微妙にして柔軟なること兜羅綿の如し。足もて其の上を履むに、蹈下すること四寸、足を擧げ已るに隨ひて還復故の如し。晨朝を過ぎ已れば、其の華地に沒す。舊き華既に沒すれば更に新しき華を雨らす。中時、晡時、初・中・後夜も、亦復是の如し。此等の所有微妙なる五境は、見・聞・覺者をして身心適悅ならしむと雖も、而も有情の貪着を增長せしめ、更に無量の殊勝の功德を增す。凡そ八方・上下、無央數の諸佛の國中には、極樂世界の所有功德を、最も第一と爲す。二百一十億の諸佛の淨土の嚴淨なる妙事、皆此の中に攝在するを、若し是の如きの國土の相を觀ずる者は、無量億劫の極重の惡業をも除き、命終の後は、必ず彼の國に生ぜん。
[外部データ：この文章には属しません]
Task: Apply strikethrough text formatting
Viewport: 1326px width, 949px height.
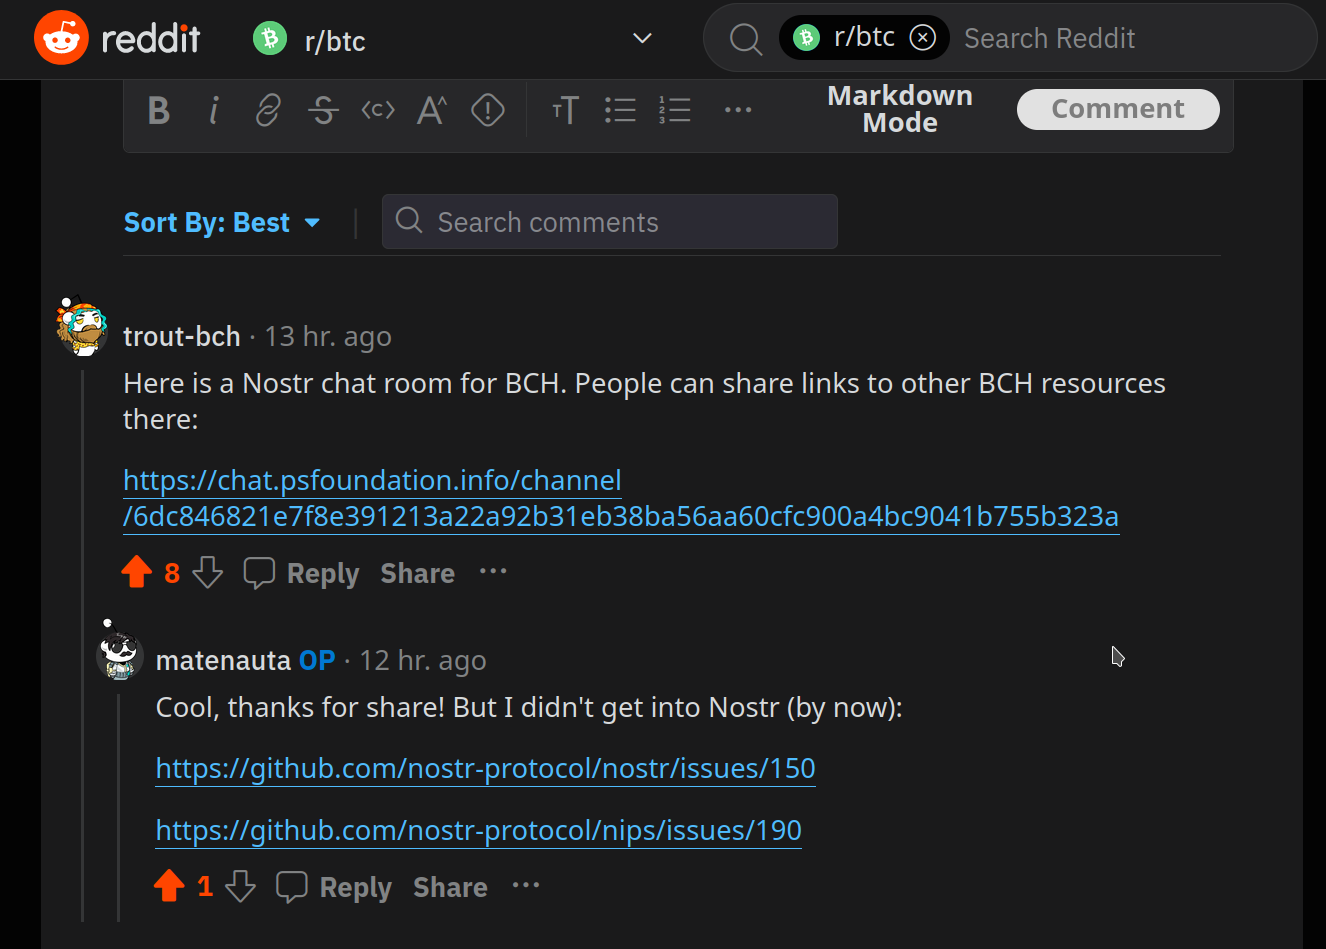Action: coord(323,110)
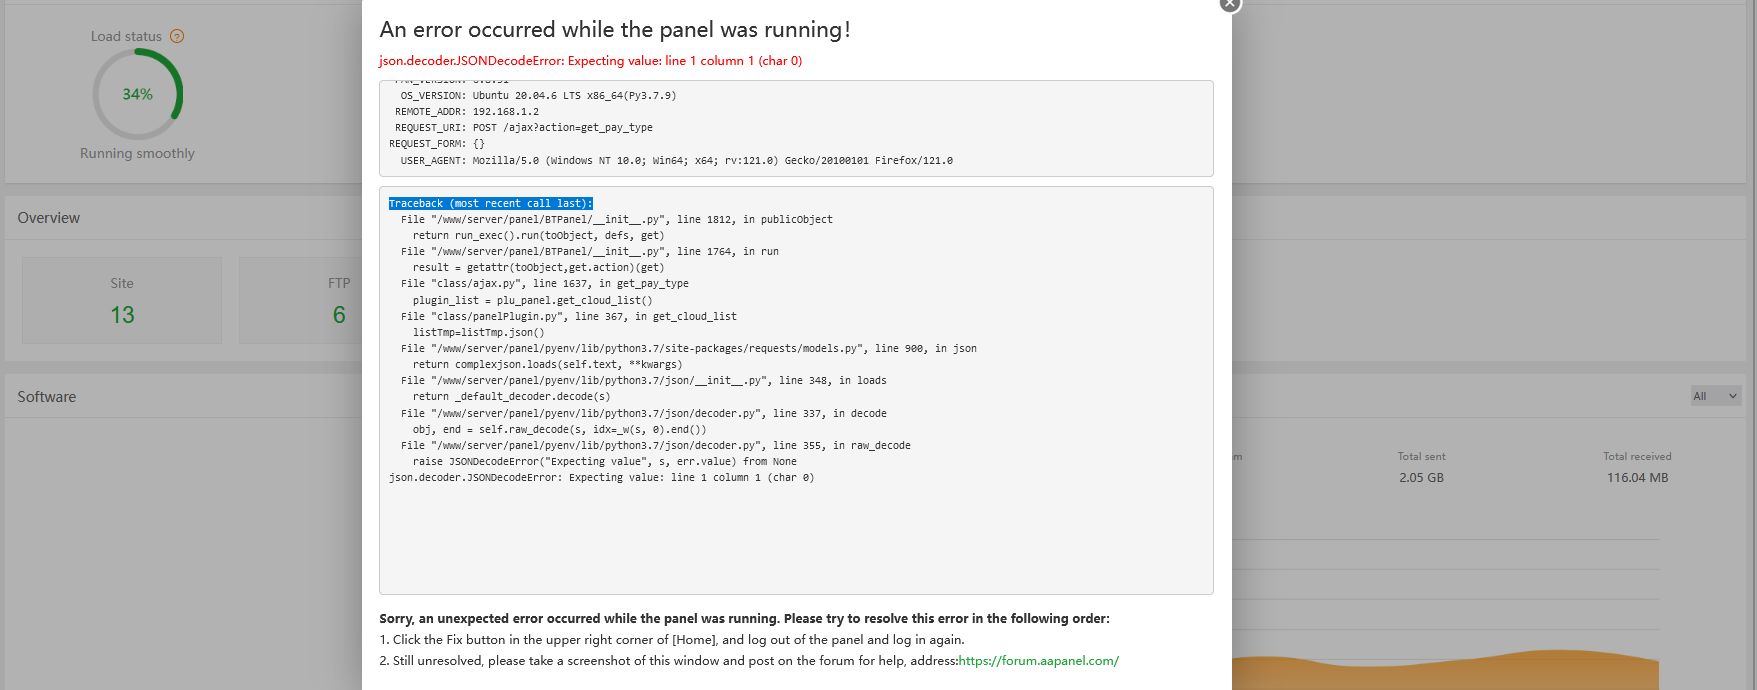This screenshot has width=1757, height=690.
Task: Close the error dialog with the X icon
Action: (x=1229, y=4)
二種『觀經』『阿彌陀經』『稱讃淨土經』『寶積經』『平等覺經』『思惟經』等の意に依て之を記す 世親の『偈』(淨土論)に云く「彼の世界の相を觀ずるに、三界の道に勝過せり。究竟して虚空の如し、廣大にして邊際無し。 寶華千万種にして、池と流泉とに彌覆せり。微風華葉を動かすに、交錯して光亂轉す。宮殿の諸の樓閣、十方を觀るに無礙なり。雜樹に異の光色あり、寶欄遍く圍繞せり。無量の寶絞絡して、羅網虚空に遍ず。種種の鈴響を發して妙法音を宣吐す。 衆生の願樂する所、一切皆滿足す。故に我彼の阿彌陀佛國に生ぜんと願ず」と。
[二、欣求淨土 快樂無退]
第五に快樂無退の樂とは、今此の娑婆世界は、耽玩すべきこと無し。輪王の位も、七寶久しからず、天上の樂も、五衰早く來る、乃至有頂も輪廻期無し、況や餘の世人をや。事と願と違ひ、樂と苦と倶なり。富める者未だ必ずしも壽あらず、壽ある者は未だ必ずしも富まず。或は昨は富むとも今は貧なり、或は朝に生れて暮に死す。故に『經』に言く。「出づる息は入る息を待たず、入る息は出づる息を待たず。唯眼前に樂み去りて哀み來るのみに非ず、亦命終に臨まんも罪に隨ひて苦に墮す」と。彼の西方世界は、樂を受くること窮無く、人天交接して兩に相見ることを得。